In some sense, we have spent the semester thinking about machine learning techniques for various forms of function approximation. It’s now time to think about using what we’ve learned in order to allow an agent of some kind to act in the world more directly. This assignment asks you to consider the application of some of the techniques we’ve learned from reinforcement learning to make decisions.
The same ground rules apply for programming languages as with the previous assignments.
The Problems Given to You
You are being asked to explore Markov Decision Processes (MDPs):
Come up with two interesting MDPs. Explain why they are interesting. They don’t need to be overly complicated or directly grounded in a real situation, but it will be worthwhile if your MDPs are inspired by some process you are interested in or are familiar with. It’s ok to keep it somewhat simple. For the purposes of this assignment, though, make sure one has a “small” number of states, and the other has a “large” number of states. I’m not going to go into detail about what large is, but 200 is not large. Furthermore, because I like variety no more than one of the MDPs you choose should be a so-called grid world problem.
Solve each MDP using value iteration as well as policy iteration. How many iterations does it take to converge? Which one converges faster? Why? How did you choose to define convergence? Do they converge to the same answer? How did the number of states affect things, if at all?
Now pick your favorite reinforcement learning algorithm and use it to solve the two MDPs. How does it perform, especially in comparison to the cases above where you knew the model, rewards, and so on? What exploration strategies did you choose? Did some work better than others?
Coding Resources
The algorithms used in this assignment are relatively easy to implement. Existing implementations are easy to find too, below is just one example.

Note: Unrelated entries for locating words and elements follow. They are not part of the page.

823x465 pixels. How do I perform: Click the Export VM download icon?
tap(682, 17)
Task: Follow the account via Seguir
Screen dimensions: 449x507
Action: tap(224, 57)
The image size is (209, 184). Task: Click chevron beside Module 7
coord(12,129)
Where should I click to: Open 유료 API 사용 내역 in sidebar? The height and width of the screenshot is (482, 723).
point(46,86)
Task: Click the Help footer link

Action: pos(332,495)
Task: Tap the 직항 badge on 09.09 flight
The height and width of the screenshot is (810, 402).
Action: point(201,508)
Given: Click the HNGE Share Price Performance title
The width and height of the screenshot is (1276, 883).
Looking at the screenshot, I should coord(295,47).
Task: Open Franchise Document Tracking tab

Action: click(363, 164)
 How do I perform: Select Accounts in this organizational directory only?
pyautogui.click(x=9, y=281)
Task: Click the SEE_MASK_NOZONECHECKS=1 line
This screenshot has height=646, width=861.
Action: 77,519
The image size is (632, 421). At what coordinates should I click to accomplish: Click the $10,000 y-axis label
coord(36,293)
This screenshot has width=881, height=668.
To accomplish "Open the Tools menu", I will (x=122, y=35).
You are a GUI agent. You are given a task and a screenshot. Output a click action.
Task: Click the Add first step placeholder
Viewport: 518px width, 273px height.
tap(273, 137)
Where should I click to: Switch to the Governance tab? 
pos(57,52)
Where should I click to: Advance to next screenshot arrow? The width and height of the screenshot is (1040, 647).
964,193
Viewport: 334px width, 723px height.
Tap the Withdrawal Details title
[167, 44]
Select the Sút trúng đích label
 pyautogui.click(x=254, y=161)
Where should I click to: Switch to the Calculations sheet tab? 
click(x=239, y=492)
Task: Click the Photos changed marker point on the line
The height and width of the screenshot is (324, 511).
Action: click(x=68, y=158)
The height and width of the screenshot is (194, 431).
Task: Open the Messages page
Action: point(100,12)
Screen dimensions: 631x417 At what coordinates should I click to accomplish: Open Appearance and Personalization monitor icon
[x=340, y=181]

Brown-UMBC Reinforcement Learning and Planning (BURLAP) java code library (Links to an external site.)
What to Turn In
You must submit:
a file named README.txt that contains instructions for running your code
your code (link only in the README.txt)
a file named yourgtaccount-analysis.pdf that contains your writeup.
The file yourgtaccount-analysis.pdf should contain:
A description of your MDPs and why they are interesting.
A discussion of your experiments.
Note: Analysis writeup is limited to 10 pages total.